- Born: 1949 (age 76–77)
- Occupation: Pastor
- Spouses: ; Rochelle Nieman ​ ​(m. 1970; died 2012)​ ; Lynn Nieman ​(m. 2016)​
- Children: Shannon and Jared Nieman
- Website: http://www.charlesnieman.com/

= Charles Nieman =

American pastor

Charles Nieman is a pastor of Abundant Church, a non-denominational megachurch in El Paso, Texas, United States.
His church was rated as the 31st fastest growing church and 41st in size in 2008 by Outreach Magazine.

Charles Nieman was born and brought up in El Paso. While studying at the University of Texas at El Paso in his early 20s, he decided to become a preacher, having also met his wife, Rochelle, there.
He was influenced by Tommy Barnett, whom he calls his pastor, of the Phoenix First Assembly of God.
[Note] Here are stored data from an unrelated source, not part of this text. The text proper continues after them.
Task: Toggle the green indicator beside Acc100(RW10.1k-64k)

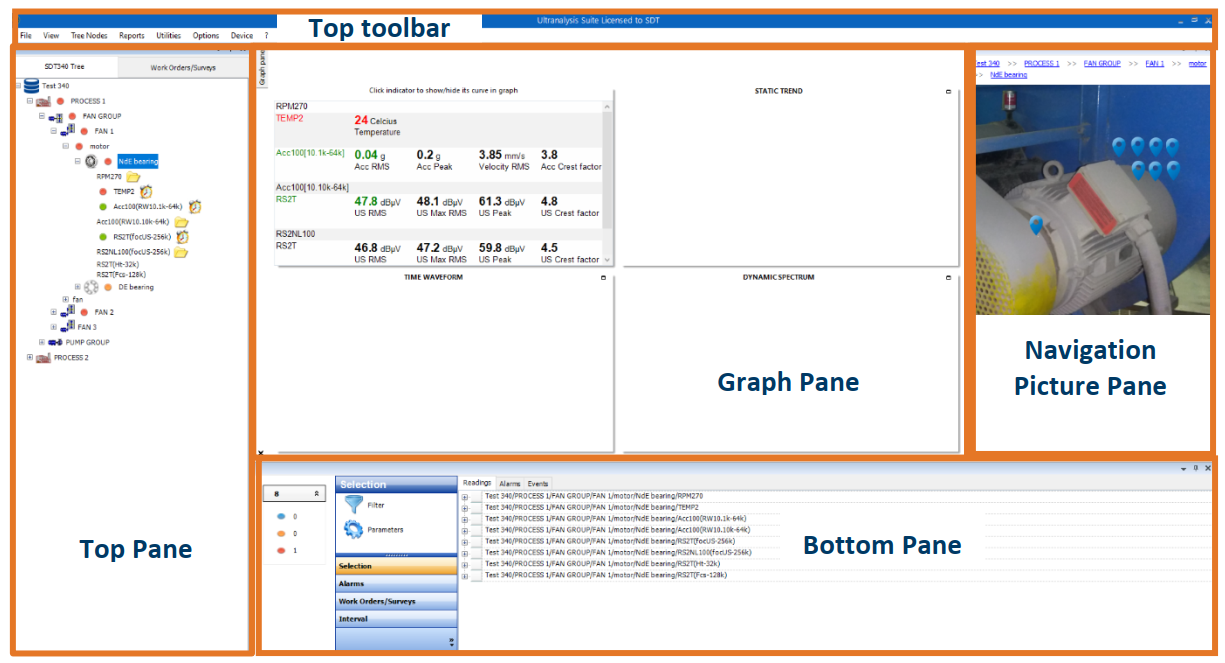Action: click(105, 206)
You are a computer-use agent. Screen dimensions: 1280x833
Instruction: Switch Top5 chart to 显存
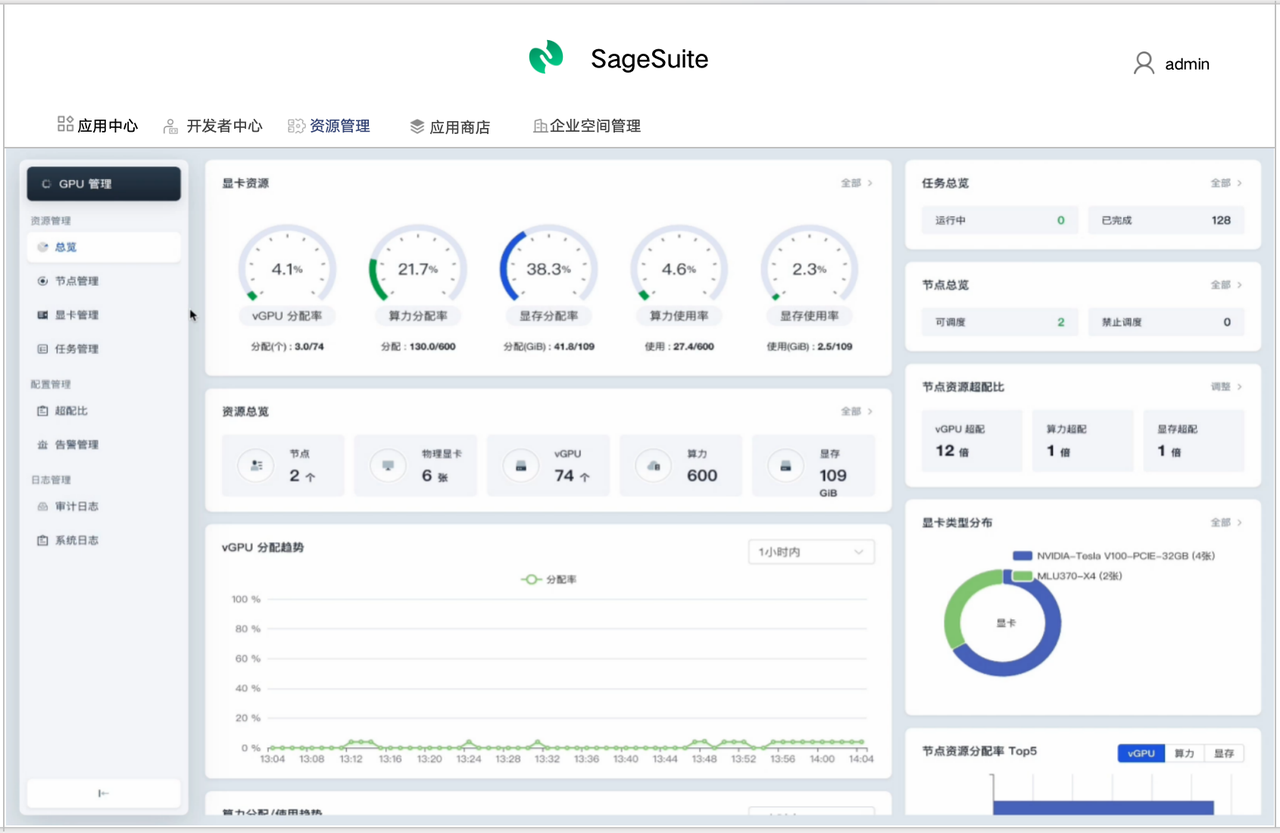click(1224, 753)
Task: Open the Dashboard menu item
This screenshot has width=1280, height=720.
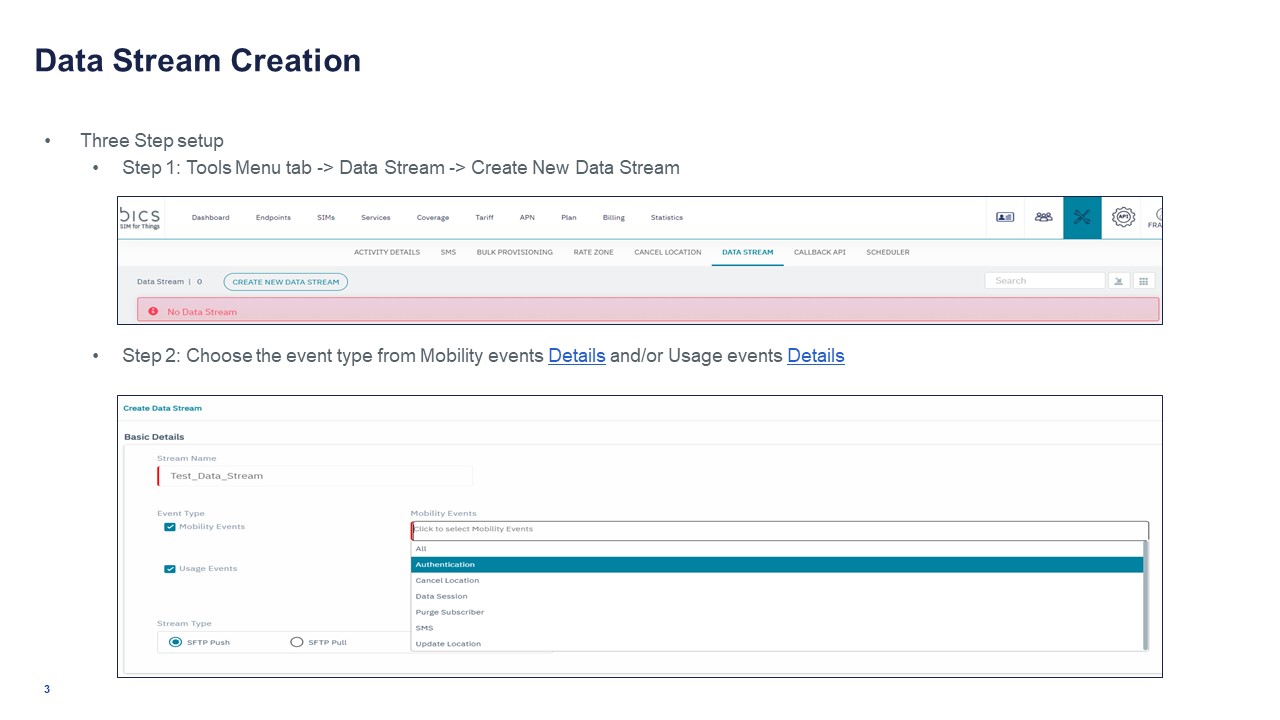Action: click(x=210, y=217)
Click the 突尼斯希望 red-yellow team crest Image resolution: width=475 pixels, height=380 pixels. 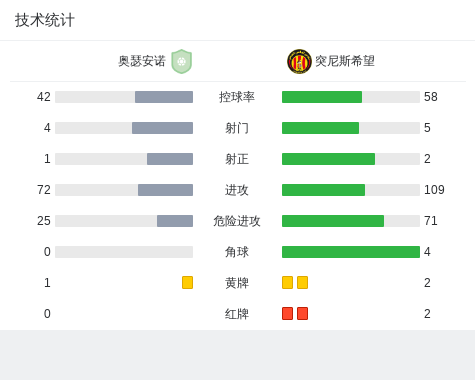coord(299,61)
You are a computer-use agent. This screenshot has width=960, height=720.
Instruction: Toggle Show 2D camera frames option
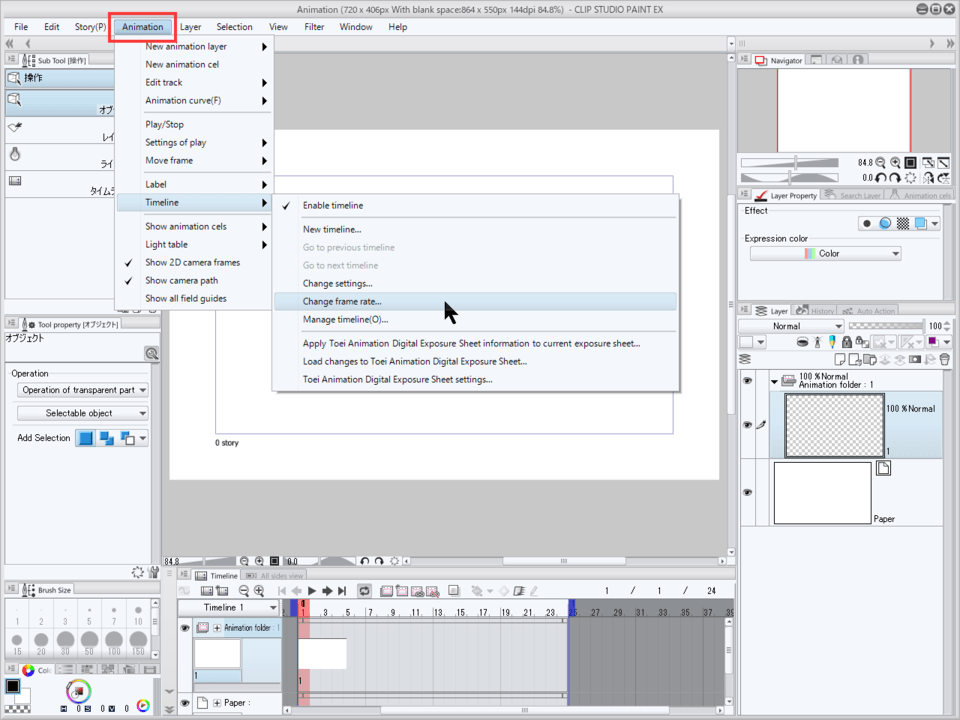pos(192,262)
Charles and Rochelle Nieman began preaching in 1977 to a congregation of 20 people in a small railroad union hall in El Paso.
Since then, their church has grown to over 23,000+ members.
The Niemans' message focuses on the Abundant Life that Jesus came to give.
Nieman is a regular speaker at Christian conferences.
Apart from public appearances, he has written several books, and his work is available on iTunes Podcasts.

==Bibliography==
- Charles Nieman (1983). "Wisdom & guidance"
- Charles Nieman (1983). "Prayer: An Invitation from God"
- Charles Nieman (1983). "Leadership: You Can Have What It Takes"
- Charles Nieman (1985). "God's Plan for Your Financial Success"
- Charles Nieman (1988). "Living Smart"
- Charles Nieman (2000). "Becoming A Master Asker"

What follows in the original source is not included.